Kali stopped. Would she? Would she really? How much had she enjoyed being at the controls of the scuttlebarge? The dwarven mole? Carried into the skies and beyond by the Tharnak? Even wielding something as simple as a crackstaff? None of these things would have been possible without amberglow.
It was a question she might never answer, and certainly not now, for the images resumed. This time she witnessed the effects on the land the end of the dra’gohn had wrought. Their slaughter, Zharn explained, sent ripples through the threads that became tsunamis of change, and Kali saw the peninsula they had created reforming once again, this time in turmoil. Great cracks appeared in the land, into which many of the Old Races’ achievements tumbled, to be lost forever. Earthquakes felled building after building and shattered roads and trade
routes. A huge rolling ridge of land – similar to the World’s Ridge but here rolling free and uncontrolled – came to rest in the heart of what would become Vos, the upheaval leaving behind it what were now the Drakengrat Mountains. Most dramatically of all, the coast of the peninsula to the west and to the north began to break apart as a result of the stresses elsewhere, and Kali gasped as she witnessed huge chunks of land shearing away into the sea. She was awed by the sight for what she was watching was the formation of the Sarcre Islands and of the home of Jakub Freel, Allantia itself.
“The Stormwall,” she said. “This is what destroyed the Stormwall.”
“Yes,” Zharn confirmed. “Following the Great Upheaval all that remained of the barrier was that which now separates the Sarcre Islands from the mainland, and a much weakened zone of meteorological disturbance along other parts of the coast.”
“Much weakened?” Kali reflected. “Pits of Kerberos.”
“This, then, was the last time the dra’gohn had any influence on the future of our lands. What remained was to become the stage on which would be played out the final act of the Old Races.”

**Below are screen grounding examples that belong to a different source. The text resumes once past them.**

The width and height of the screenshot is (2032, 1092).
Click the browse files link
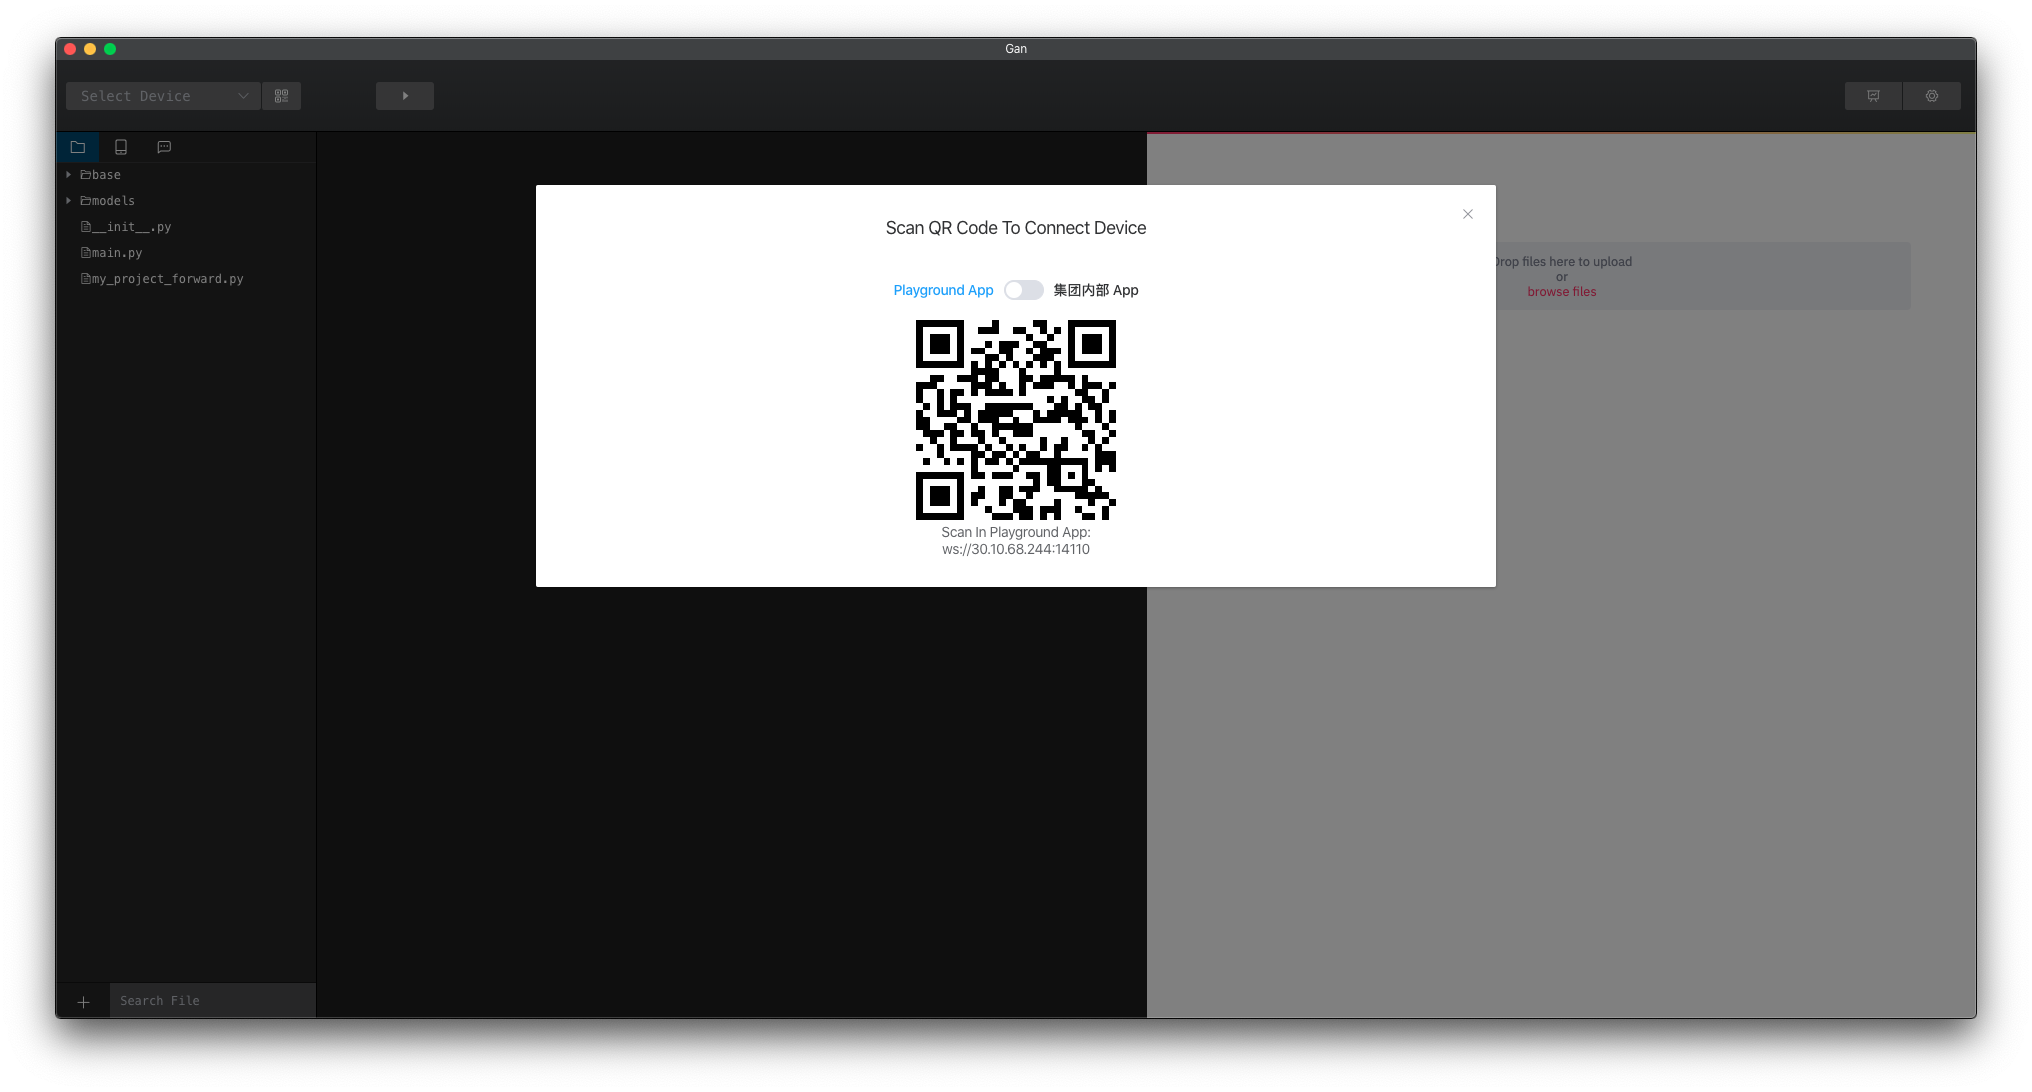[x=1561, y=292]
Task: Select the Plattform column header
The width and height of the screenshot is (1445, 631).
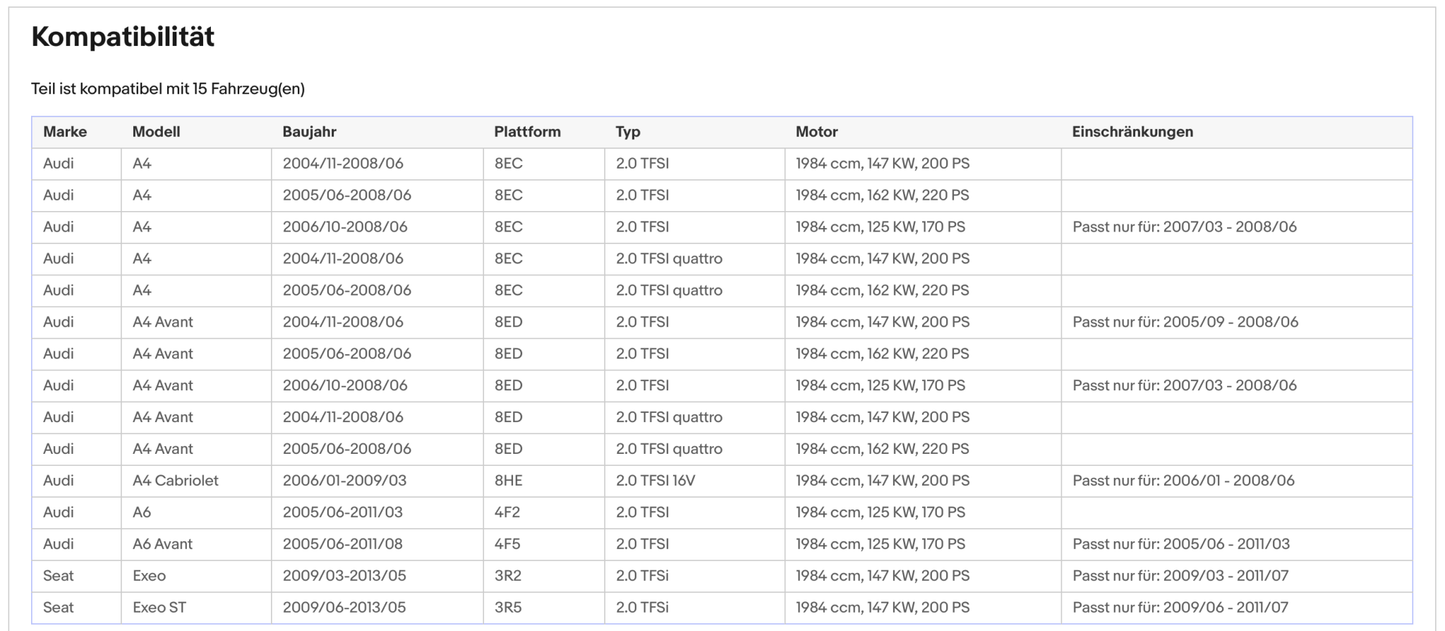Action: [527, 132]
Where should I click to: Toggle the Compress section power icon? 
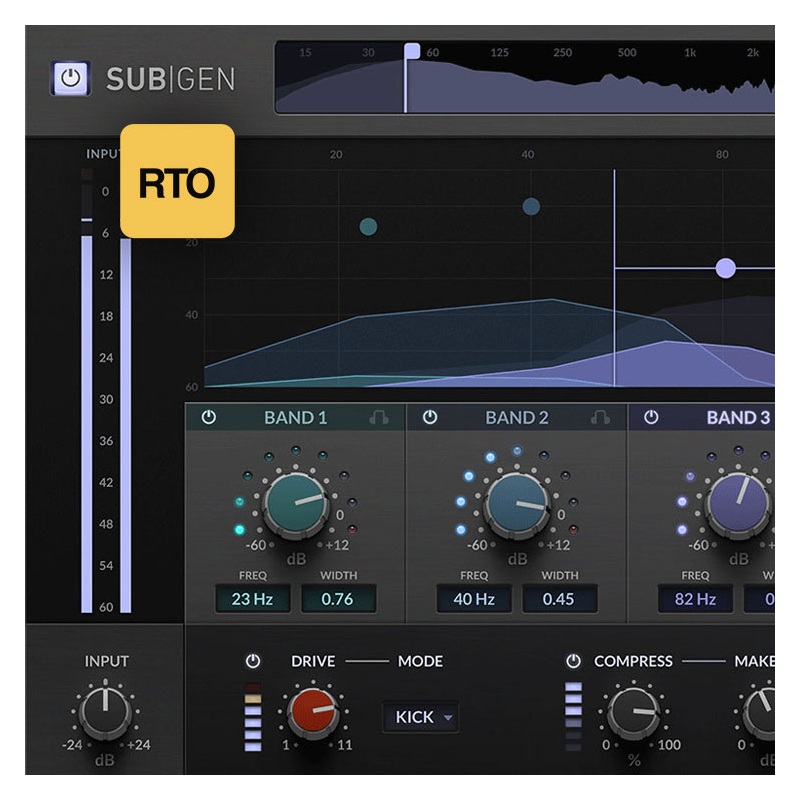(573, 661)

“The darkness,” Kali said.
Zharn nodded. “It was three thousand years, measured in the Old Race’s calendar, before the Hel’ss reached this world, and in that time the elves and the dwarves became masters of the magical technology their wholesale slaughter had brought them. But in mastering it, they forgot the roots from which the amberglow had come. The threads that the dra’gohn had breathed were but one segment of the Circle of Magic – sometimes called the Circle of Power – with which Kerberos had imbued this world and on which its survival depended. Had the dra’gohn threads – the dragon magic – remained in the Circle, Kerberos might just have had the strength to fight the Hel’ss, but without them the entity was the weakest it had ever been.”
“Kerberos’s experiment to defend itself against the Hel’ss had succeeded,” Kali said. “But because of the folly of its creations, one vital component was missing.”